--- start Material for this exercise ---
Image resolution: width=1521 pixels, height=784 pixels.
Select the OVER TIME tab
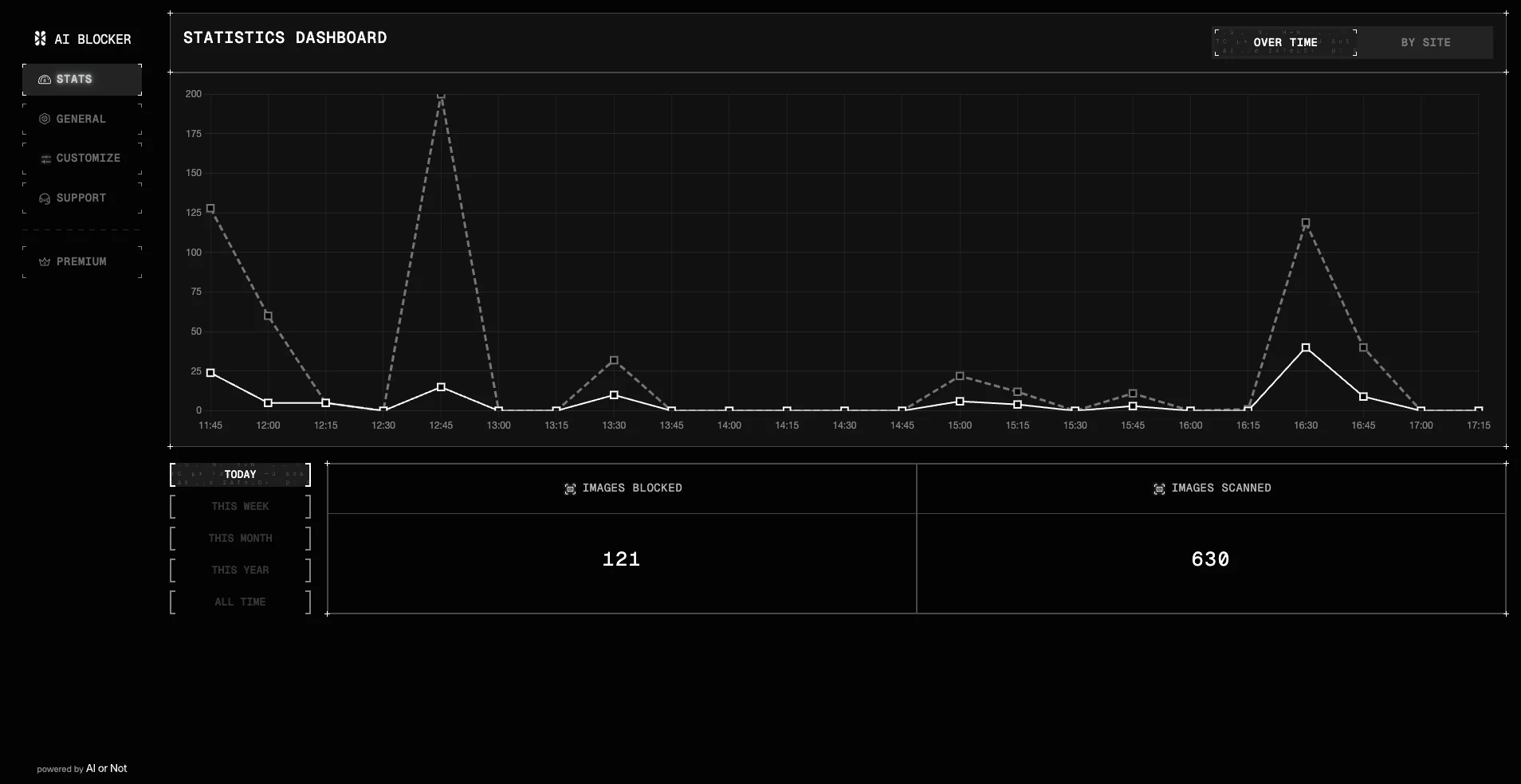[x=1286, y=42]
--- end Material for this exercise ---
--- start Material for this exercise ---
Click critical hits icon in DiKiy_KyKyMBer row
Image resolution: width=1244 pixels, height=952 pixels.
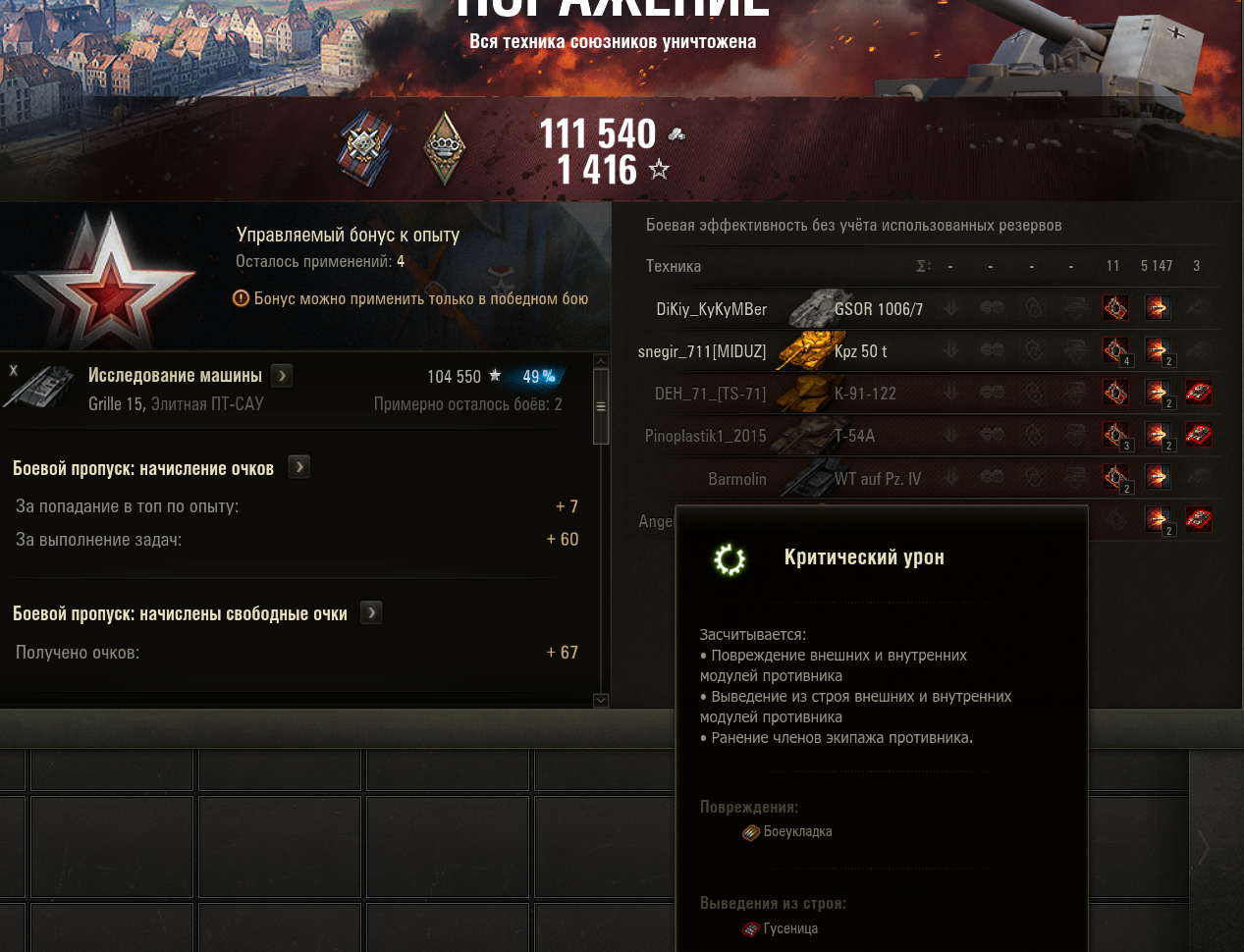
--- end Material for this exercise ---
--- start Material for this exercise ---
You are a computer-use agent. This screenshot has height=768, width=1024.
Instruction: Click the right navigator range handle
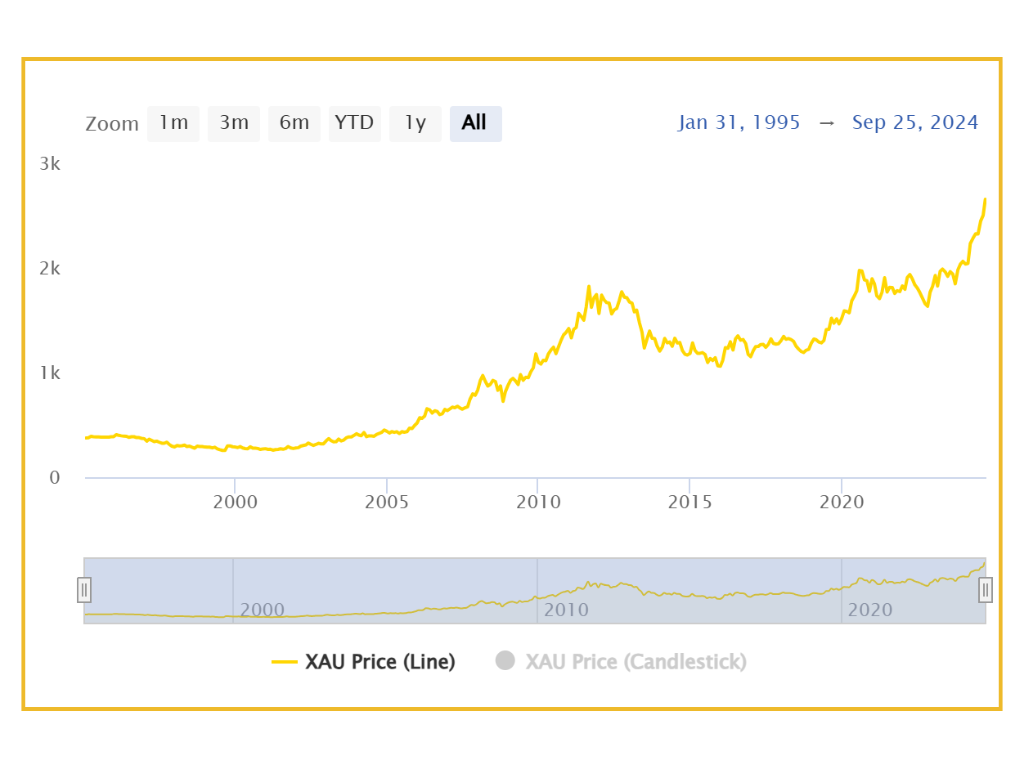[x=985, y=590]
--- end Material for this exercise ---
• **Given request**
Convert the listing from the line containing "Image resolution: width=1521" through the line containing "[x=1286, y=42]" into a JSON list of strings, with one string per line, no blank lines, and the pictures omitted.

• **Result of the exercise**
[
  "Image resolution: width=1521 pixels, height=784 pixels.",
  "Select the OVER TIME tab",
  "[x=1286, y=42]"
]